• WHAT NEEDS TO BE DONE
There should be no pictures in your answer, only an exact copy of the lines from the one with "Instruction: Open calendar" through the end of the material.

• EXERCISE DATA

***

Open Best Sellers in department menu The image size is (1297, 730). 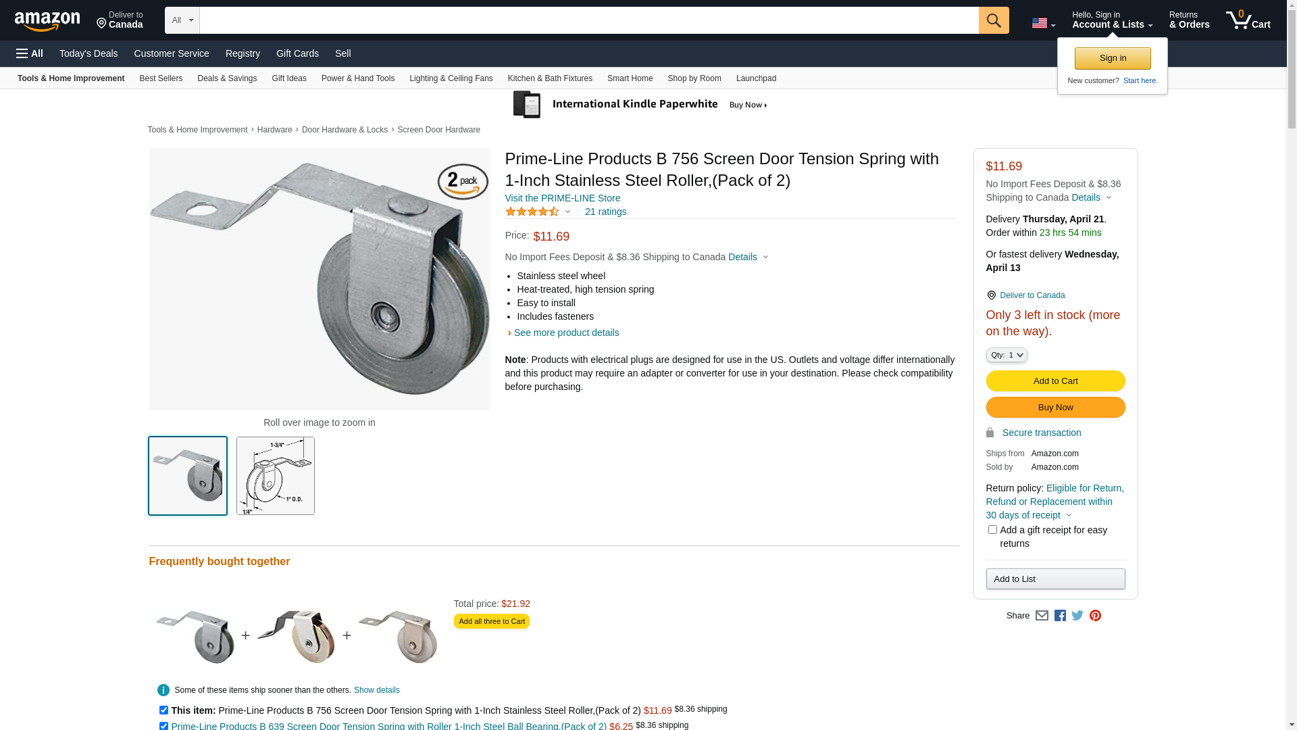(x=161, y=78)
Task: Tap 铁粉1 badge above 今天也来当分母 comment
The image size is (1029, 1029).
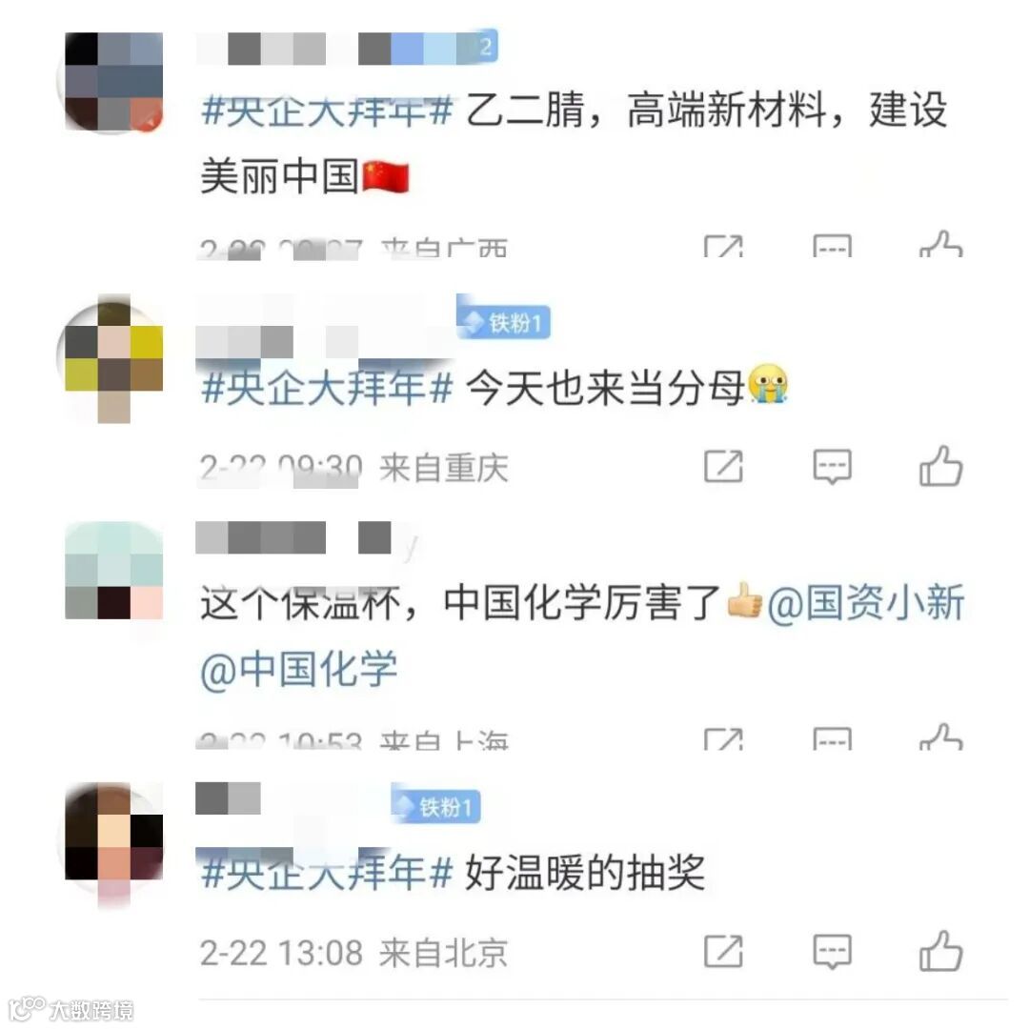Action: pos(504,322)
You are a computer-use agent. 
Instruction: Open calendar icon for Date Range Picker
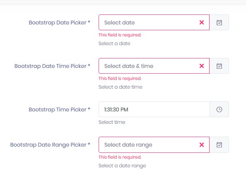pyautogui.click(x=219, y=145)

***

• ANSWER SPACE
Instruction: Open calendar icon for Date Range Picker
pyautogui.click(x=219, y=145)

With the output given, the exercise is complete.